Huh? I'm seeing a 0.5 murders per 100K in Norway which is exceptionally safe no doubt but meanwhile Poland has 0.7 murders per 100K. Bulgaria is 1.3, Czech 0.6...the two most dangerous are Ukraine and Russia.
Belgium's 1.7, France is 1.2, Germany 0.95...
Real mix it seems. But no, it's not safer by an order of magnitude for all of it, mainly just Ukraine and Russia.
The tragic thing is that those Western countries likely used to be on the same or even better level a few decades ago as Scandinavia and Central Europe today, but they are no more.
By the way, I wouldn't necessarily mention South-Eastern Europe in the same sentence as Central Europe; the Balkans have quite a tradition of being a hotbed of conflict.

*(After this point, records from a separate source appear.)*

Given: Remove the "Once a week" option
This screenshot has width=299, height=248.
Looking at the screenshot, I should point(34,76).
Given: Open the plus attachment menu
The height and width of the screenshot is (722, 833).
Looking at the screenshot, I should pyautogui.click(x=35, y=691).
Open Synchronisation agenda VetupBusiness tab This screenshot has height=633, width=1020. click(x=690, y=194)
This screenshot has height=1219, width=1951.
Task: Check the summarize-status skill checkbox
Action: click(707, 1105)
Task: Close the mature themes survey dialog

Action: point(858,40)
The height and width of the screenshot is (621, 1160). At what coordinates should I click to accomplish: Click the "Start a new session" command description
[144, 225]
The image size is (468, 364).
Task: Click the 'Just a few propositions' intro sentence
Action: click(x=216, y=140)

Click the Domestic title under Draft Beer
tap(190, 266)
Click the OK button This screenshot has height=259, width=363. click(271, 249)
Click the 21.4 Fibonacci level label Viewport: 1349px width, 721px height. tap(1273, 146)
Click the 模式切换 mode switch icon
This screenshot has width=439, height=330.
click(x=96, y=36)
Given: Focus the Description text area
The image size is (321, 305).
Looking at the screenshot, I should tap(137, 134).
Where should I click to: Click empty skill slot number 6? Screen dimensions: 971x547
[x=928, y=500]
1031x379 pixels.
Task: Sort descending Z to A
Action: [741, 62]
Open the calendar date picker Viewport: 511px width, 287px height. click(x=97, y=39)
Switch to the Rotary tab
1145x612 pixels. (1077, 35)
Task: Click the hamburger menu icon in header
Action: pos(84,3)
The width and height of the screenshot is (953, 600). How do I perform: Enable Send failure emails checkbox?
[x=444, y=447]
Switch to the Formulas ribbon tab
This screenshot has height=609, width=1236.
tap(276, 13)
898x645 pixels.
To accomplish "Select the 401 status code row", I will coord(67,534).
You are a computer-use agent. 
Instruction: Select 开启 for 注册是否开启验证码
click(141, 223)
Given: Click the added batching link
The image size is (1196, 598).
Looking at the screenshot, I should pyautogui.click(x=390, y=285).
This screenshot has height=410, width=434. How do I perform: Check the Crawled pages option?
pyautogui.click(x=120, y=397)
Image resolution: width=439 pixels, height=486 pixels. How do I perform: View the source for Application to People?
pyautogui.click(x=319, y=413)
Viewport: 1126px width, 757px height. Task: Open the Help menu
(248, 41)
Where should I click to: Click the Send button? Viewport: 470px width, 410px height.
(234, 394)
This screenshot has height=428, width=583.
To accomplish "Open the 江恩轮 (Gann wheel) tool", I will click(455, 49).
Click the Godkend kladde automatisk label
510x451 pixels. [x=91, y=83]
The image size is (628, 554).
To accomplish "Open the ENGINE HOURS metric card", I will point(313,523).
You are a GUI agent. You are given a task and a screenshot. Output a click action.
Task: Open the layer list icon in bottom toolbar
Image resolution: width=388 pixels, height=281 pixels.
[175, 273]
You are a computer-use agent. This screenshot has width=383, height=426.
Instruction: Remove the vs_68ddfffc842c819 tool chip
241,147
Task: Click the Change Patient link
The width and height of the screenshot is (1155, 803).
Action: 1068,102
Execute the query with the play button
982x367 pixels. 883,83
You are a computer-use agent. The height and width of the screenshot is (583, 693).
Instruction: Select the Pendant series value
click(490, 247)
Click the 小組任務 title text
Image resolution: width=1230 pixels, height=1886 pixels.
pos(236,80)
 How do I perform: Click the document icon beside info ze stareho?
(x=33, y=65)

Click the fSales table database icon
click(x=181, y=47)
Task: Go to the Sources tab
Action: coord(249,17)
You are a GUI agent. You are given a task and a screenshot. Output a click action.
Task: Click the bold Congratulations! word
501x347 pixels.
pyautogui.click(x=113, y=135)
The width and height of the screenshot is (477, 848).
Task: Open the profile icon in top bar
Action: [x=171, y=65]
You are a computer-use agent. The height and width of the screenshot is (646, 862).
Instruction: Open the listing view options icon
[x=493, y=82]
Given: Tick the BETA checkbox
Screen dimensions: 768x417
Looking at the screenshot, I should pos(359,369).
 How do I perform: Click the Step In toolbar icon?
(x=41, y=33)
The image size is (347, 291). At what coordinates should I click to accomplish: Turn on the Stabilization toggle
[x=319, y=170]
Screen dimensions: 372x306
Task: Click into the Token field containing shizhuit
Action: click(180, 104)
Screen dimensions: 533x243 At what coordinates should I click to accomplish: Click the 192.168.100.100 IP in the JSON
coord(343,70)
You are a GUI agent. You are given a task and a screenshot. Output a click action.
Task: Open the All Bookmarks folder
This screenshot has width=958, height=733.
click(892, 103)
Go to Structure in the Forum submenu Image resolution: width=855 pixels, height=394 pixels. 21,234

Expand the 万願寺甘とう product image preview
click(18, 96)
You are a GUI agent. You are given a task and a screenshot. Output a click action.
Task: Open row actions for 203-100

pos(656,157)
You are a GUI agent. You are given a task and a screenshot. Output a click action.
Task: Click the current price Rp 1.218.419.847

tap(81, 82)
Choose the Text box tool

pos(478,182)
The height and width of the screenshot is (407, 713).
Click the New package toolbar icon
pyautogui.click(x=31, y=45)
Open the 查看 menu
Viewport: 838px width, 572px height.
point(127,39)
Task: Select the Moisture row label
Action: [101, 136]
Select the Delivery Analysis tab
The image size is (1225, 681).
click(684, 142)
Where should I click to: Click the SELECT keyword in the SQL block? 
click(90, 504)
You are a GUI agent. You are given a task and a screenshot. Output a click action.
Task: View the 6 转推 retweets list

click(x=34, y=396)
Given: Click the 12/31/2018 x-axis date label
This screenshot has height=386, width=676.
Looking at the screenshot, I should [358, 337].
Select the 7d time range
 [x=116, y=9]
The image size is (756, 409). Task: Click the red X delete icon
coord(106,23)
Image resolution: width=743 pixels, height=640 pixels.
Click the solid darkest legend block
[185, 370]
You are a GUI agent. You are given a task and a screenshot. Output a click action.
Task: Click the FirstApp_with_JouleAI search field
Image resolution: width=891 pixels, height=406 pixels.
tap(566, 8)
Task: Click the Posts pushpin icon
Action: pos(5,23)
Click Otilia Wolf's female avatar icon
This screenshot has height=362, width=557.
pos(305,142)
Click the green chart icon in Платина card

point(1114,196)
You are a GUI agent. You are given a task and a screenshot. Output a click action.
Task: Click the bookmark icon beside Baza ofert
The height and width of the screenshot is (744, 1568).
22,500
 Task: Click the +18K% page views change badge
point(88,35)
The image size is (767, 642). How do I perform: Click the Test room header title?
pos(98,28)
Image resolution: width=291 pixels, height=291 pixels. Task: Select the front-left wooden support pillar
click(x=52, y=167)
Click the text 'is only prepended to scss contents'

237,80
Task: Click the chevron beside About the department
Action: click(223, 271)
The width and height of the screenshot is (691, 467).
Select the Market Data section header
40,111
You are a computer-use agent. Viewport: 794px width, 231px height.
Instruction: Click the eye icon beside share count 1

And let's not just reduce safety to murders. There is the petty crime too, which I hear is becoming widespread in some problematic areas of big cities in Western Europe. There are social tensions, there are protests with occasional deaths and property damage, there is the radicalization of politics which may lead to all sorts of "interesting" things down the line. There is the "reasonable" restrictions on freedom of speech to counter the former, and yeah, it seems we are now talking about restricting privacy in the name of war on terror, which guarantees further increase in tensions and may enable a slide into totalitarianism in the future.
Remember that when Stalin started, he didn't intend to kill millions of people for fun, he just wanted social justice. The terror "happened" along the way.
My home country is Norway, it looks safer than all of Eastern Europe, sometimes by an order of magnitude.